Ayotzinapa: Haftbefehle gegen Soldaten und Polizisten

(Mexiko-Stadt, 27. September 2020, taz).- Soldaten, Bundespolizisten, Ermittler – die mexikanische Generalstaatsanwaltschaft hat im Fall der 43 verschwundenen Studenten neue Haftbefehle gegen ehemalige Mitglieder des Sicherheitsapparats ausgestellt. Just zum Jahrestag des Verbrechens vom 26. September 2014 erklärte der Präsident Andrés Manuel López Obrador in Mexiko-Stadt, es werde keine Straflosigkeit geben. „Wer nachweislich beteiligt war, wird verurteilt“, betonte der Staatschef am 27. September auf einer Gedenkveranstaltung mit den Angehörigen der Studenten, die in der südmexikanischen Stadt Iguala von Kriminellen verschleppt wurden und von denen bis heute jede Spur fehlt.

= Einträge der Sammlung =
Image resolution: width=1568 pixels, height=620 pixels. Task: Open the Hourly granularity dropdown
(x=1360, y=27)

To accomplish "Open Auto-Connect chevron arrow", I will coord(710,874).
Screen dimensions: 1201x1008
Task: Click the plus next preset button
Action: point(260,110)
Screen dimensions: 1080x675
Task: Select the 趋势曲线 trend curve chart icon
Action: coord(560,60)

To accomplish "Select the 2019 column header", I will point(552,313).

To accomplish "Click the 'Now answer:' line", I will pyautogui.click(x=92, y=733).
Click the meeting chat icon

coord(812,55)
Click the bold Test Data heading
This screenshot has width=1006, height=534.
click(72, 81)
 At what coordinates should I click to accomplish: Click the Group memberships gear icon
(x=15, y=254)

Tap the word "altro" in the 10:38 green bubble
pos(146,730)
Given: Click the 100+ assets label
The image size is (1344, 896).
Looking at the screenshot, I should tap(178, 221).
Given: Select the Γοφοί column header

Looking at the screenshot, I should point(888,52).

= Arbeitsauftrag =
Fassen Sie den Text über den Fall Ayotzinapa in zwei Sätzen zusammen.

= Lösung =
Die mexikanische Generalstaatsanwaltschaft hat im Fall der 43 verschwundenen Studenten, die in Iguala von Kriminellen verschleppt wurden, neue Haftbefehle gegen ehemalige Soldaten, Bundespolizisten und Ermittler ausgestellt. Zum Jahrestag des Verbrechens vom 26. September 2014 erklärte Präsident Andrés Manuel López Obrador bei einer Gedenkveranstaltung mit den Angehörigen, es werde keine Straflosigkeit geben und nachweislich Beteiligte würden verurteilt.